从测序样本的7个品种随机抽取2只鸡,公母各半,共14个样本,提取血液DNA,按照设计的芯片信息合成液相芯片探针,利用液相芯片对14个样本进行检测,结果如表3所示:
表3. 11K液相芯片检出率
样本名称 | 位点总数 | SNP缺失位点数 | SNP检出位点数 | 检出率 |
CS1_BRG1037 | 11,200 | 12 | 11188 | 99.89% |
CS1_BRM_118 | 11,200 | 12 | 11188 | 99.89% |
CS1_DJG_205 | 11,200 | 11 | 11189 | 99.90% |
CS1_DJM_211 | 11,200 | 11 | 11189 | 99.90% |
CS1_LHG1017 | 11,200 | 15 | 11185 | 99.87% |
CS1_LHM1015 | 11,200 | 13 | 11187 | 99.88% |
CS1_LWG_141 | 11,200 | 15 | 11185 | 99.87% |
CS1_LWM1004 | 11,200 | 13 | 11187 | 99.88% |
CS1_LXG_62 | 11,200 | 25 | 11175 | 99.78% |
CS1_LXM_74 | 11,200 | 18 | 11182 | 99.84% |
CS1_LYG_42 | 11,200 | 16 | 11184 | 99.86% |
CS1_LYM_138 | 11,200 | 16 | 11184 | 99.86% |
CS1_SGG_121 | 11,200 | 16 | 11184 | 99.86% |
CS1_SGM_127 | 11,200 | 17 | 11183 | 99.85% |
由表3可以看出,样本位点捕获效率在99.78%-99.90%之间,平均检出率为99.87%。
实施例5:利用芯片进行山东地方鸡品种鉴定
(1)从山东地方鸡保种场中采集7个地方鸡种的164只地方鸡血液,提取DNA后,使用标准程序为每个合格的样本构建文库,按照设计的芯片信息合成液相芯片探针,利用液相芯片对164个样本进行SNP分型检测。

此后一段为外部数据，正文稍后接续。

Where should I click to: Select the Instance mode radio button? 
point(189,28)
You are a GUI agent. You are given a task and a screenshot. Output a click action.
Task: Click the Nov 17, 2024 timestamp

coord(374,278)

(2)检测可靠性分析。164个样本的检出率在99.77%~99.96%%之间,平均检出率为99.85%。(3)主成分分析(PCA)。采用Plink(1.9版)对获得的SNP进行主成分分析(PCA),分析群体结构。利用TASSEL 5.0软件,根据检测到的SNP和相应的基因型,构建了测序后的品种系统发育树。结果如附4图所示,基于液相芯片可以将7个山东地方鸡的群体结构进行区分,对照实施例2结果,采用不同样本DNA信息可以达到与基因组重测序相当的结果。
实施例6鸡低密度SNP液相芯片在基因组选择中的应用效果评价
估计基因组育种值的GBLUP法和一步法(single-step GBLUP,SSGBLUP)准确性的关键在于G矩阵的构建。本实施例:本实施利用设计的11K芯片与全基因组SNP分别构建G矩阵并进行一致性分析,包括以下步骤:
(1)获取数据,数据来源专利申请单位汶上芦花鸡和莱芜黑鸡共1028只重测序数据。
(2)分别计算使用11K芯片(G1)和全基因组SNP数据集(G2)构建G矩阵,公式为:
G=ZZ′/2∑pi(1-pi)
Z为SNP标记的设计矩阵;公式中,pi为每个位点的最小等位基因频率。
(3)计算G1与G2的相关性,使用R语言corr函数实现,并采用皮尔逊方法计算相关性。
表4G矩阵构建相关性
由表4可知,在莱芜黑鸡和汶上芦花鸡群体中,使用11K液相芯片与重测序数据构建G矩阵相关性达到95%以上,且实用两者计算的群体内近交系数基本一致。11K液相芯片可以达到重测序量级的数据准确度。
尽管已用具体实施例来说明和描述了本发明,然而应意识到,在不背离本发明的精神和范围的情况下可以作出许多其它的更改和修改。因此,这意味着在所附权利要求中包括属于本发明范围内的所有这些变化和修改。
Claims (7)
1.一种鸡全基因组低密度SNP液相芯片,其特征在于,所述鸡全基因组SNP分子标记组合由11200个SNP分子标记组成,所述SNP分子标记在鸡参考基因组GRCg6a上的位置如说明书表1所示。
2.一种鸡全基因组低密度SNP芯片,其特征在于,所述鸡全基因组低密度SNP液相芯片由权利要求1所述的鸡全基因组SNP分子标记组合制得。
3.根据权利要求2所述的鸡全基因组低密度SNP芯片,其特征在于,所述芯片为液相芯片。
4.权利要求2-3任一所述的鸡全基因组低密度SNP芯片在鸡遗传改良中的应用。
5.根据权利要求2-3所述的一种鸡全基因组低密度SNP芯片在不同品种鸡基因组选择中的应用。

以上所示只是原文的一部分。